The official CCRP pass rate sounds manageable until you talk to people who've actually sat for it. The exam is heavily weighted toward exercise physiology and cardiac event risk stratification, which surprised me even after years in cardiac rehab practice.
A lot of experienced clinicians underestimate the basic science component. I work in a Phase III program and my daily work is mostly patient interaction and program management — I don't think about VO2 max formulas or specific metabolic equivalents numbers regularly.
Rebuilding that foundation took me about six weeks of dedicated study. I used the AACVPR preparation materials combined with textbook review on cardiac physiology. Flashcards for the numerical thresholds were essential — the exam will ask you for specific values, not ranges.
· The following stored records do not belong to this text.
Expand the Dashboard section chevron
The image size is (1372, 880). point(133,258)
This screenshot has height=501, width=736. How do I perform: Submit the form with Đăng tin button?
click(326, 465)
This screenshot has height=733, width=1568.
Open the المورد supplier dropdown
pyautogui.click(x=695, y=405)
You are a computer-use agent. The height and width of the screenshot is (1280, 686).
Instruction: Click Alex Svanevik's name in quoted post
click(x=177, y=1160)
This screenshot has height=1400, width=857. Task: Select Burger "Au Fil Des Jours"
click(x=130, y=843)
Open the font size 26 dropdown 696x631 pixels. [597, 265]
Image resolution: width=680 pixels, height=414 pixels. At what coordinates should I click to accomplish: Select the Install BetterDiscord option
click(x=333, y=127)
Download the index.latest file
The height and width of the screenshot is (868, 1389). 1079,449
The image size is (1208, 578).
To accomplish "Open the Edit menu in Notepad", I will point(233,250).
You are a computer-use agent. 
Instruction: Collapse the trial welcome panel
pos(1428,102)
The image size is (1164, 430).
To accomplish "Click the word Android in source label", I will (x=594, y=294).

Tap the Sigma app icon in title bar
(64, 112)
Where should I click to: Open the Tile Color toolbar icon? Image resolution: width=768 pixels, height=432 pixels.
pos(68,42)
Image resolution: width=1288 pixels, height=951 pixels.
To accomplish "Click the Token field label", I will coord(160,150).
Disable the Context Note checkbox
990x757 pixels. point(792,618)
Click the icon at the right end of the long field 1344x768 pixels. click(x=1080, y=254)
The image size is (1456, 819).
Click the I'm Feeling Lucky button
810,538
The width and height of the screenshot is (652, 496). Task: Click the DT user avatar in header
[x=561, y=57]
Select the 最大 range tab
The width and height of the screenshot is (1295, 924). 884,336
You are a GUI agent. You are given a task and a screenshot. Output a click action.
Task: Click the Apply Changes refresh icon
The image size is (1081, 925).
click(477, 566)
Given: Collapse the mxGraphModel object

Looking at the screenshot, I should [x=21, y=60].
The clinical scenario questions were actually the easiest part. If you have genuine patient experience, those answers tend to be intuitive.
Six weeks sounds right. I tried to do it in three and fell short. The physiology foundation is not something you can skim.
Good call on the AACVPR materials — those were the most aligned with what actually showed up on my exam.
Appreciate this perspective. I'm a Phase II coordinator and my physiology background is solid, but I hadn't thought much about whether the specific numerical thresholds were still fresh.
The metabolic equivalents piece tripped me up too. I knew the general framework but the specific MET values for different activity categories — that's the kind of detail you have to memorize explicitly.